▶ _WHAT THE TASK ASKS_: In the records below, the line with "The width and height of the screenshot is (482, 425)." opens the range and the line with "You are a computer-use agent. Image" closes it; print that range exactly and nothing else.

···

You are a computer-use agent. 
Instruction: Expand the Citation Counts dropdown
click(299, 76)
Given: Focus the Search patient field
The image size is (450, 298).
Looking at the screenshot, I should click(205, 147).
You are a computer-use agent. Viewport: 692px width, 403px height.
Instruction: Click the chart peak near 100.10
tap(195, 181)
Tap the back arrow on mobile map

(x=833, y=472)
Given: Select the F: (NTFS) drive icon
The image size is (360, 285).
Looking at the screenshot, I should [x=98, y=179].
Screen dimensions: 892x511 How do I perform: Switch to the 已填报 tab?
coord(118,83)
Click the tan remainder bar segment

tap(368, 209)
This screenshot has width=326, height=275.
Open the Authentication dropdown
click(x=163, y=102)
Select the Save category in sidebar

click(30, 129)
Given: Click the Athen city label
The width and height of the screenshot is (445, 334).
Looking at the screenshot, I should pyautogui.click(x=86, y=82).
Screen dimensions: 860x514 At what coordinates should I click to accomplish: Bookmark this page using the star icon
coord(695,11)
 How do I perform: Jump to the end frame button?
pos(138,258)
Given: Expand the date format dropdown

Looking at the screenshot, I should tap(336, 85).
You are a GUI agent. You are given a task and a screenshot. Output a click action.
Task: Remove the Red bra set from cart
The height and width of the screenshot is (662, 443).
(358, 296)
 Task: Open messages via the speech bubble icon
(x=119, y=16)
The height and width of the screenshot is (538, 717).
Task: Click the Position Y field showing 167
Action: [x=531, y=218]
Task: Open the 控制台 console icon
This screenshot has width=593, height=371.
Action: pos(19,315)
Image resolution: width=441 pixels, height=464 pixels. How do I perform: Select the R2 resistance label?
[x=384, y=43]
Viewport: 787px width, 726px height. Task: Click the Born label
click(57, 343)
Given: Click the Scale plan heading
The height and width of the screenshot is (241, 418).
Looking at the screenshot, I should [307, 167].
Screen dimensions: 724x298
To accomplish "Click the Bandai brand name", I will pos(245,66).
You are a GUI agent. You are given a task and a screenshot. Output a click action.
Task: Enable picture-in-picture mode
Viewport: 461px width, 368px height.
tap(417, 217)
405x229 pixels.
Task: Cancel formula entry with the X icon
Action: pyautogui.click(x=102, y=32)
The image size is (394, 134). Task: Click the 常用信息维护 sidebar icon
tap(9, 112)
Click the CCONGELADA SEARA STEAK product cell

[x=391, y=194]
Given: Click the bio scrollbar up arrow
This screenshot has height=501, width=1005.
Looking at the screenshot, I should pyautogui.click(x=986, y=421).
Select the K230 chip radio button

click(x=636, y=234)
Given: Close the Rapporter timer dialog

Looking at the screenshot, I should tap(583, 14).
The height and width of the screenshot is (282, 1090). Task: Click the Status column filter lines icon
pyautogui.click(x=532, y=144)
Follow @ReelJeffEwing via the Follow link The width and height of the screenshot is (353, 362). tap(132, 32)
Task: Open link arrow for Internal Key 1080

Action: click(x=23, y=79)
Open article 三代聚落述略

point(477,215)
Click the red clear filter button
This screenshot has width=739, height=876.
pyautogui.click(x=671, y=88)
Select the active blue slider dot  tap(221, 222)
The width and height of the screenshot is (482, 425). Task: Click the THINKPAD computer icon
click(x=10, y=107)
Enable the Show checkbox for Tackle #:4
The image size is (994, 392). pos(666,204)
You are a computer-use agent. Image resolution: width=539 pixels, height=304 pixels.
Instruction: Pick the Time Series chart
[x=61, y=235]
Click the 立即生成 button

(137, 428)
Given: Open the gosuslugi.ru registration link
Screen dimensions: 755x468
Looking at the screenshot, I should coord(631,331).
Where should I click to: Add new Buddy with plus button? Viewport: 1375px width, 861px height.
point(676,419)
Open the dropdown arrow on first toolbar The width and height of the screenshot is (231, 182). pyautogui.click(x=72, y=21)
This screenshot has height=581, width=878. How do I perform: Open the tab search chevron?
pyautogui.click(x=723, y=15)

···

▶ _REPLY_:
The width and height of the screenshot is (482, 425). Task: Click the THINKPAD computer icon
click(x=10, y=107)
Enable the Show checkbox for Tackle #:4
The image size is (994, 392). pos(666,204)
You are a computer-use agent. Image resolution: width=539 pixels, height=304 pixels.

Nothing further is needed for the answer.